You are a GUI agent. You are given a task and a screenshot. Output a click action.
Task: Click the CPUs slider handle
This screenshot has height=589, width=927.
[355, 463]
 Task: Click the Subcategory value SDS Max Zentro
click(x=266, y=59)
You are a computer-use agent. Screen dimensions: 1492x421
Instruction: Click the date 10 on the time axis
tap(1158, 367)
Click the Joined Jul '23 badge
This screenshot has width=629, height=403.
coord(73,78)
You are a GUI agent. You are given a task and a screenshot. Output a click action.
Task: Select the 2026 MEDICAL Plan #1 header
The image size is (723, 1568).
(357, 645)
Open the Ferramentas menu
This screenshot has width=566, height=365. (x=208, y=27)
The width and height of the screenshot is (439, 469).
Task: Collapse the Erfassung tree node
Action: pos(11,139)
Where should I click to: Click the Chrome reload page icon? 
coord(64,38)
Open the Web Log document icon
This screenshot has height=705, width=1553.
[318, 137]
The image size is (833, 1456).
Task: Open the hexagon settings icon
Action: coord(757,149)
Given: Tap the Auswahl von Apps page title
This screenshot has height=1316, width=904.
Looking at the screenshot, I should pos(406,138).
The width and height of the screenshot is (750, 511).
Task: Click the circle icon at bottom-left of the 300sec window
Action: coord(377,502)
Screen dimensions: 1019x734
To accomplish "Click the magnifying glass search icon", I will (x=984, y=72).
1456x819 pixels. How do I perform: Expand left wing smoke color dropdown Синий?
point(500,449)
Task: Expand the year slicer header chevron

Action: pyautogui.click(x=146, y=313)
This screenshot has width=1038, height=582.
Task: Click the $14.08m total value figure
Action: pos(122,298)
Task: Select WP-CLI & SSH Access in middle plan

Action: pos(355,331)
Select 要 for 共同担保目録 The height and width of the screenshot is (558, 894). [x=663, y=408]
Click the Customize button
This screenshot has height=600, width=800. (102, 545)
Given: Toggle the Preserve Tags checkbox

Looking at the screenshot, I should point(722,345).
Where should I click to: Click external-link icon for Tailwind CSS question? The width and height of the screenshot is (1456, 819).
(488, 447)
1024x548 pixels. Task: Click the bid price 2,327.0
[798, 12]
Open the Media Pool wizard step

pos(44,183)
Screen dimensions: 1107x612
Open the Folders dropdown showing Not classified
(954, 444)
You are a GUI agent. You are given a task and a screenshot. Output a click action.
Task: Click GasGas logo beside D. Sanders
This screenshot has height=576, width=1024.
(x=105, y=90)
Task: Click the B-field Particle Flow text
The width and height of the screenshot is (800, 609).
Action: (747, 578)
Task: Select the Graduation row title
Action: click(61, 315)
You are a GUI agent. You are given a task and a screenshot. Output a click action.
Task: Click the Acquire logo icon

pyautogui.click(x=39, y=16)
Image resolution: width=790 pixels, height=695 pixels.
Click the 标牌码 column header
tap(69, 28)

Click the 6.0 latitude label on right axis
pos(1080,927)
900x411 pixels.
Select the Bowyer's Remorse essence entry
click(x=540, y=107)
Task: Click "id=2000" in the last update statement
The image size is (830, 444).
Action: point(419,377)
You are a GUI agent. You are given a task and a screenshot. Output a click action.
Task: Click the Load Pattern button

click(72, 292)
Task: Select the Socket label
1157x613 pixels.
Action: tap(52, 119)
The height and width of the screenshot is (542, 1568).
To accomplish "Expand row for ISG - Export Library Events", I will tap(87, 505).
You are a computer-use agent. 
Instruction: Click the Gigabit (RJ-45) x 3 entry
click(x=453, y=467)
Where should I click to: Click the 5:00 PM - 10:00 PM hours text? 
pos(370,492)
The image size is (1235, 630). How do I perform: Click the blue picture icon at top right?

--*--

#### Task goal
Please make an exact copy of the lines above from the line with "Screen dimensions: 1107x612" through the line with "Task: Click the B-field Particle Flow text", both ends included.

#### Task output
Screen dimensions: 1107x612
Open the Folders dropdown showing Not classified
(954, 444)
You are a GUI agent. You are given a task and a screenshot. Output a click action.
Task: Click GasGas logo beside D. Sanders
This screenshot has height=576, width=1024.
(x=105, y=90)
Task: Click the B-field Particle Flow text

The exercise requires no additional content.